Multinational Association of Supportive Care in Cancer (MASCC) has classified the emetogenic potential of chemotherapy agents as high, moderate, low, and minimal. Doxorubicin or epirubicin with cyclophosphamide, carmustine >250 mg/m2, cisplatin ≥50 mg/m2, cyclophosphamide >1500 mg/m2, dacarbazine, mechlorethamine, and streptozocin are grouped among the highly emetic chemotherapy agents. The current recommendations when dealing with such highly emetogenic drugs are to give triple therapy with a 5-HT3 receptor antagonist, dexamethasone, and neurokinin-1 receptor (NK1) antagonist on day 1 before chemotherapy is begun followed by dexamethasone and aprepitant on days 2 and 3, and dexamethasone alone on day 4[1] Breakthrough emesis (vomiting that occurs on any day of treatment despite the administration of optimal antiemetic prophylaxis) is something that the clinician needs to be geared up for and it is generally suggested to administer anitemetics from classes other than those the patient is currently on. Drugs such as dopamine antagonists, haloperidol, and benzodiazepines can be added. Cannabinoids such as nabilone and dronabinol can be reserved for persisting CINV even after the conventional antiemetic treatment. Concomitant acid suppression can also help alleviate the symptoms.
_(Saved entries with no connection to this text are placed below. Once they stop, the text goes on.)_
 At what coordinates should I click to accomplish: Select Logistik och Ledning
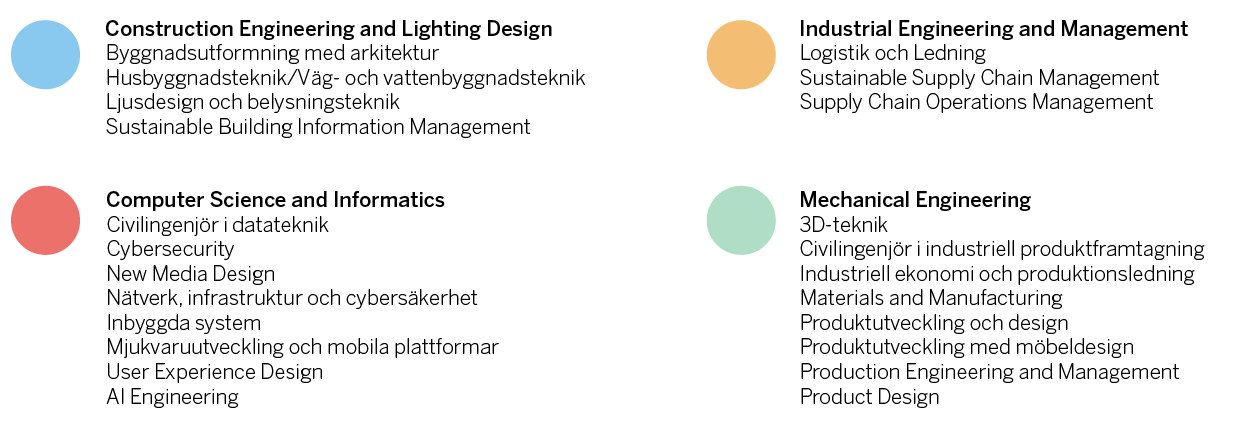tap(892, 53)
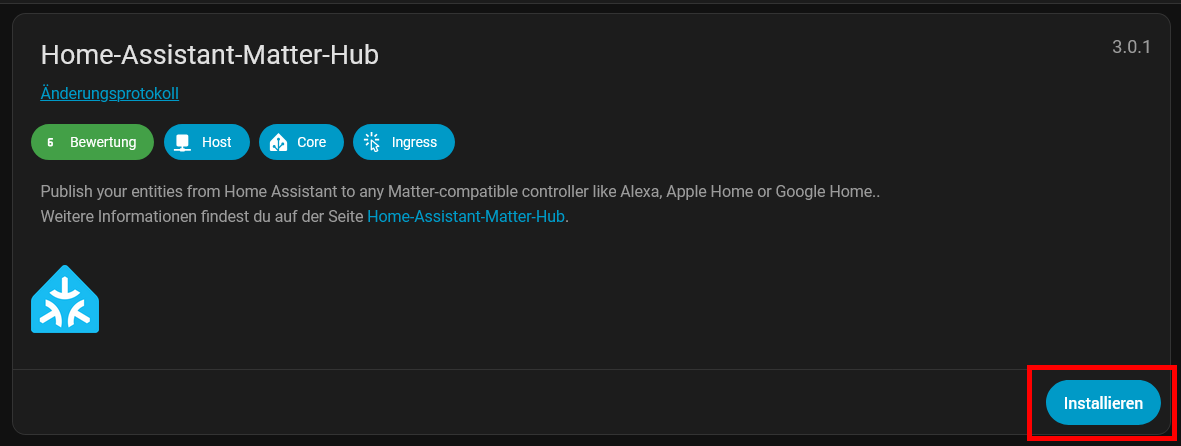Select the Host label text
The image size is (1181, 446).
point(216,142)
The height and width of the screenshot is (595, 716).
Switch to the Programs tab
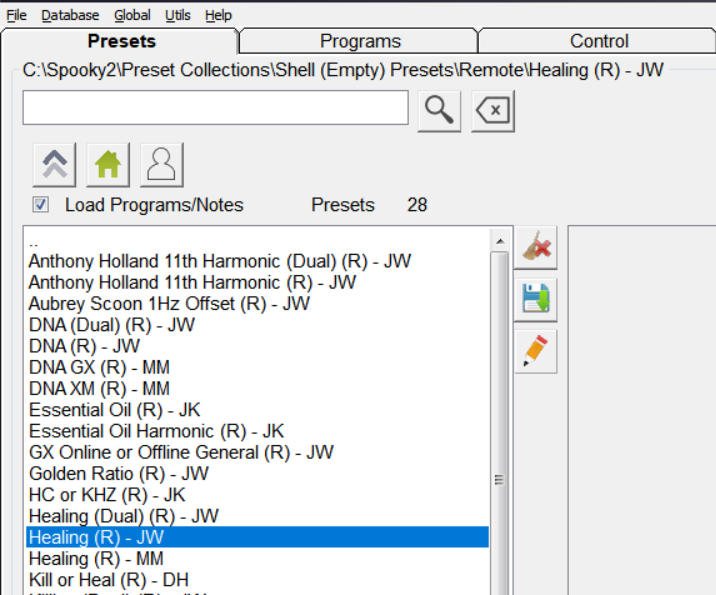(x=360, y=41)
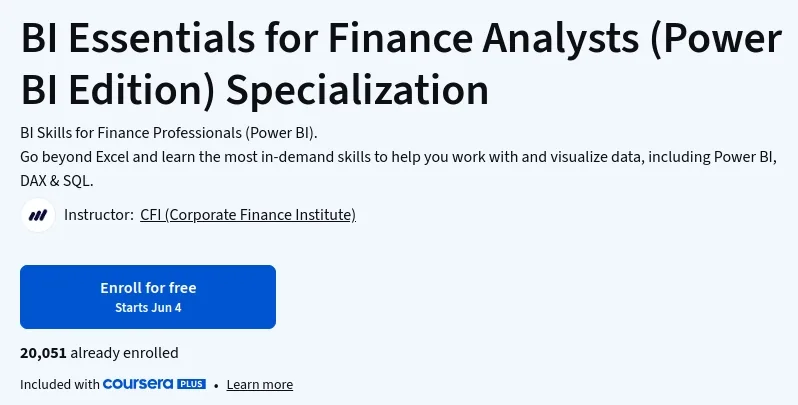Image resolution: width=798 pixels, height=405 pixels.
Task: Click the in-demand skills phrase in the description
Action: tap(316, 157)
Palonosetron has a higher binding affinity for the 5-HT3 receptor than do the first-generation agents (ondansetron and granisetron), and it has a longer half-life, exerting its effect for several days after a single administration.[2] In various studies, the NK1 receptor antagonists (belonging to the class-substance P antagonists) casopitant, aprepitant, and fosaprepitant (a water-soluble phosphoryl prodrug of aprepitant) have shown their efficacy in ameliorating CINV.[3] Aprepitant improves CINV regardless of various risk factors such as younger age, female gender, CINV in prior cycles, etc. In the efficacy of controlling CINV, the atypical antipsychotic olanzapine was comparable to aprepitant. Patient expectancy of nausea and vomiting (about 20% by the fourth cycle) is an under-looked factor and manipulations such as behavioral therapies (progressive muscle relaxation training, systematic desensitization, hypnosis, and relaxation with music and imagery) can be used to effectively treat anticipatory CINV.[4] Combining pressure point-P6 acupressure with antiemetics has shown better results than either one alone. Ginger supplementation[5] and intake of flavonoid-rich fruits and vegetables have also shown to improve CINV.
Patient factors such as polypharmacy, medication costs, mucositis, and depression and factors on the healthcare professionals’ part such as heavy workloads (lack of time and empathy), poor communication, and underestimation of the problem hinder achieving a reasonable antiemetic control. Assessment and modification of risk factors, adherence to guidelines and antiemetic regimens, and the use of novel strategies such as long-acting formulations, ambulatory pumps, transdermal patches, and nasal sprays may improve patient outcomes and enhance the quality of life.
I thank my colleagues and staff of Internal Medicine Department, Medwin Hospital.